Robert Hur, special counsel, has announced his decision not to charge former Vice President Joe Biden in relation to the mishandling of classified materials. Hur’s investigation found evidence indicating Biden “willfully retained” documents critical to national security after his vice presidency, while he was a private citizen.
“Our investigation uncovered evidence that President Biden willfully retained and disclosed classified materials after his vice presidency when he was a private citizen,” the report explains, but says evidence “does not establish Mr. Biden’s guilt beyond a reasonable doubt.”
The report takes particular aim at Biden’s cognitive abilities, which have recently been underscored by his claims to have discussed the events of January 6th, 2021, with long-dead French President Francois Mitterand.
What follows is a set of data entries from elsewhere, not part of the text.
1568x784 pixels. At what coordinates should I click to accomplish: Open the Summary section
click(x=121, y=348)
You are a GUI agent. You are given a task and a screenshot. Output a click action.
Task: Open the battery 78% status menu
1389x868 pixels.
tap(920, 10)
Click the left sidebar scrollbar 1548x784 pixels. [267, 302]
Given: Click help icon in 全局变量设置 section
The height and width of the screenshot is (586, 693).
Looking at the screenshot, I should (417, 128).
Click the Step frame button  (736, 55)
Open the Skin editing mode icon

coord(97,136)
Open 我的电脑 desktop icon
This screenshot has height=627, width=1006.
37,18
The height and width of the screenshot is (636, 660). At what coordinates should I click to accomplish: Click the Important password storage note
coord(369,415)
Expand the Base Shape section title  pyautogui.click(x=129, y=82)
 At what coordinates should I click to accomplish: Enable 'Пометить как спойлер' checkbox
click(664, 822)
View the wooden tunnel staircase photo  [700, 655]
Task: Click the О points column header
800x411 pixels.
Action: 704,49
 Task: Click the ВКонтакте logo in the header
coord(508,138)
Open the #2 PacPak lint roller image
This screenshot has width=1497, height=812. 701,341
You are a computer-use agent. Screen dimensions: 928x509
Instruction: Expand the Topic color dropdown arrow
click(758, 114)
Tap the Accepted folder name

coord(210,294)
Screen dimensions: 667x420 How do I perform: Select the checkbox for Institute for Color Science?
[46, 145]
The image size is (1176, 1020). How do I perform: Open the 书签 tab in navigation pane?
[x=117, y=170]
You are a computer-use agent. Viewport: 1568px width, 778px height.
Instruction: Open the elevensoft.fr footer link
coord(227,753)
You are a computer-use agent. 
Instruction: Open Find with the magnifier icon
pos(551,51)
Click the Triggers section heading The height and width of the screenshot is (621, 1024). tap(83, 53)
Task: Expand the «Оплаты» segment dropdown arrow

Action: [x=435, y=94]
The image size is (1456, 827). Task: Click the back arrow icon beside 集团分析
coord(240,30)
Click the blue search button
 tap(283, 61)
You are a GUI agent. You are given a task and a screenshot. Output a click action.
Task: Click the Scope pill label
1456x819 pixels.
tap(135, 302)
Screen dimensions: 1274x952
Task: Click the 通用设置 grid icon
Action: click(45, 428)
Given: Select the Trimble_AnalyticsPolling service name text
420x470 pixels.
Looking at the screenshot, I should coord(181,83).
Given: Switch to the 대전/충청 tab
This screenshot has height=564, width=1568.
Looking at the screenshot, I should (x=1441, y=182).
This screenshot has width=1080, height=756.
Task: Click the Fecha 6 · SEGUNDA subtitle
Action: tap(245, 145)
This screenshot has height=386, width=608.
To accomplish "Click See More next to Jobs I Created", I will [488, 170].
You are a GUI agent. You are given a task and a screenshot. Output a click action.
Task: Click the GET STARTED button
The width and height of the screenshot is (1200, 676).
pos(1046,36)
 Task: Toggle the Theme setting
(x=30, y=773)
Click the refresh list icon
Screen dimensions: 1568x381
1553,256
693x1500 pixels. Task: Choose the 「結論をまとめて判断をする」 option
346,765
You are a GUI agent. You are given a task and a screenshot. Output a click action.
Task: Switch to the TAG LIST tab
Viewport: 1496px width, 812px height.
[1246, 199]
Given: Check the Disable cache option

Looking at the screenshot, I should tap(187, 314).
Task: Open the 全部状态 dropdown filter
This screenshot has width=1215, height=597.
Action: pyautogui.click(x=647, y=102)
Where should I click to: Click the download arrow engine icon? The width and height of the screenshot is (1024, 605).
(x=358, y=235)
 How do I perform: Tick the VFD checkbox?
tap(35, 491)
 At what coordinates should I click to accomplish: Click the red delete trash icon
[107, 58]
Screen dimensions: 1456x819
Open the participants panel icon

Biden’s memory, says the special counsel report, “was significantly limited.” It added: “We have also considered that, at trial, Mr. Biden would likely present himself to a jury, as he did during our interview of him, as a sympathetic, well-meaning, elderly man with a poor memory… It would be difficult to convince a jury that they should convict him — by then a former president well into his eighties — of a serious felony that requires a mental state of willfulness.”
“In his interview with our office, Mr. Biden’s memory was worse. He did not remember when he was vice president, forgetting on the first day of the interview when his term ended (“if it was 2013 – when did I stop being Vice President?”), and forgetting on the second day of the interview when his term began (“in 2009, am I still Vice President?”). He did not remember, even within several years, when his son Beau died. And his memory appeared hazy when describing the Afghanistan debate that was once so important to him. Among other things, he mistakenly said he “had a real difference” of opinion with General Karl Eikenberry, when, in fact, Eikenberry was an ally whom Mr. Biden cited approvingly in his Thanksgiving memo to President Obama.”
The refusal to prosecute Biden due to his age and poor cognitive function flies in the face of the persistent establishment talking points that “no one is above the law.” Indeed, in this instance, the special counsel appears to make the case that because no jury would prosecute Biden despite his obvious guilt, the case must be dropped.
The report also details how Biden leveraged the sensitive government information for profit, using notebooks he should not have had for a book published in 2017: “After the vice presidency, Mr. Biden kept these 2 classified notebooks in unsecured and unauthorized spaces at his Virginia and Delaware homes and used some of the notebooks as reference material for his second memoir, Promise Me, Dad, which was published in 2017.”
A ghostwriter is also said to have “found” classified material in a rental unit in Virginia, “in a badly damaged box surrounded by household detritus.”
The special counsel report goes further into Biden’s mental incapacity, adding: “We have also considered that, at trial, Mr. Biden would likely present himself to a jury, as he did during our interview of him, as a sympathetic, well-meaning, elderly man with a poor memory. Based on our direct interactions with and observations of him, he is someone for whom many jurors will want to identify reasonable doubt. It would be difficult to convince a jury that they should convict him – by then a former president well into his eighties – of a serious felony that requires a mental state of willfulness.”